In the insurance industry, catastrophe bonds (abbreviated as CATs, sometimes referred to as disaster bonds) are used by insurance companies to help cover particularly harmful events. Traditionally speaking, that means stuff like fires, tornadoes, and other acts of God (or, more accurately, climate change) that wreak untold financial havoc. Now cyberattacks fall into that category.
In that sense, you can think of CATs as financial padding, designed to help insurance companies pay for coverage under particularly costly circumstances.
This is the first time that such a bond has been launched to assist coverage for cyber incidents — which typically haven’t been thought of in the same category of mayhem as other disasters.

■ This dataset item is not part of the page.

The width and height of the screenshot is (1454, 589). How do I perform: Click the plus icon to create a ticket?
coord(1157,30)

The Financial Times reports that Beazley’s new $US45 ($62) million bond will help cover the company’s expenses in the event that costs from insuring its clients exceeds a threshold of $US300 ($416) million. At that point, the bond will pay out to Beazley instead of returning the principal investment amount to an investor at the end of its life cycle. The bond is basically a financial pillow, designed to cushion the blow from exceedingly costly (i.e., catastrophic) cyberattacks.
Big picture, why is this important?
Such bonds, were they to become more common, would provide additional financial infrastructure and security to the cyber insurance industry, allowing it to grow and expand its coverage areas and services. An important caveat: The bond won’t cover state-sponsored cyberattacks. FT reports:
Beazley’s cyber bond, the culmination of a three-year project, was structured and placed by broker Gallagher Re and bought by investors including Connecticut-based specialist Fermat Capital Management…Fermat’s co-founder John Seo, a pioneer in the catastrophe bond market, said the deal “marks important step in unlocking capital market investment into cyber risk and creates a solid foundation for a future cyber [insurance-linked securities] market”.

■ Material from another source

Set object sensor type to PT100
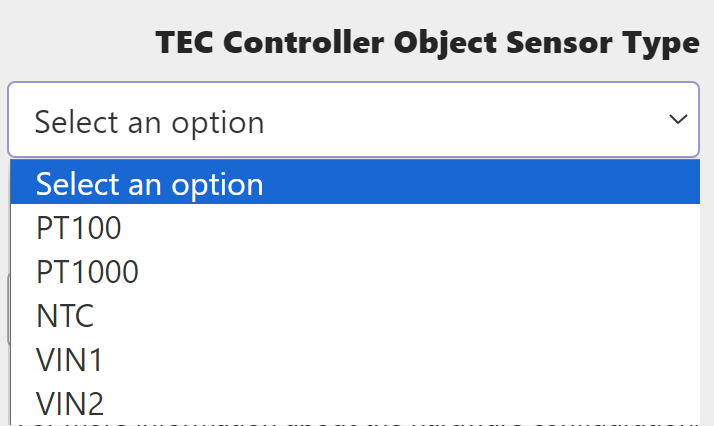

If you’re a fan of the cyber insurance industry, this is potentially good news. Cyberattacks have only grown more destructive over the past several years — with ransomware, in particular, causing massive amounts of damage to businesses all over the world. More problematically, the insurance industry has often struggled to offer affordable protection — with premiums remaining too costly for many companies to afford.

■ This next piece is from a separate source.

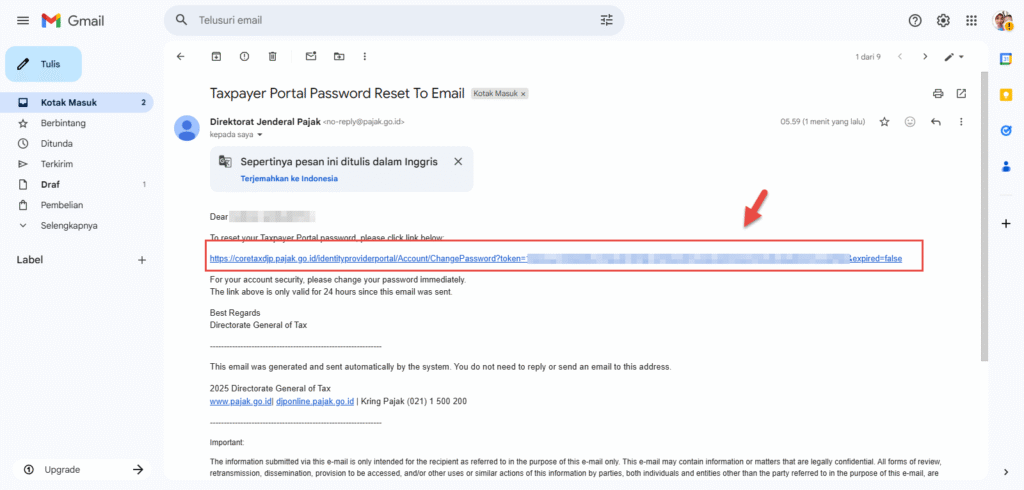Screen dimensions: 1024x490
Task: Delete the email with trash icon
Action: click(272, 57)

However, even if cyber insurance becomes slightly more attainable in the future, not everybody sees it as a productive solution to the problem of cybercrime. From critics’ perspective, payments to hackers only legitimate the extortionist business model that fuel the digital underworld. Conversely, the FBI has always encouraged victims of ransomware attacks to abstain from paying criminals and instead reach out to law enforcement for help.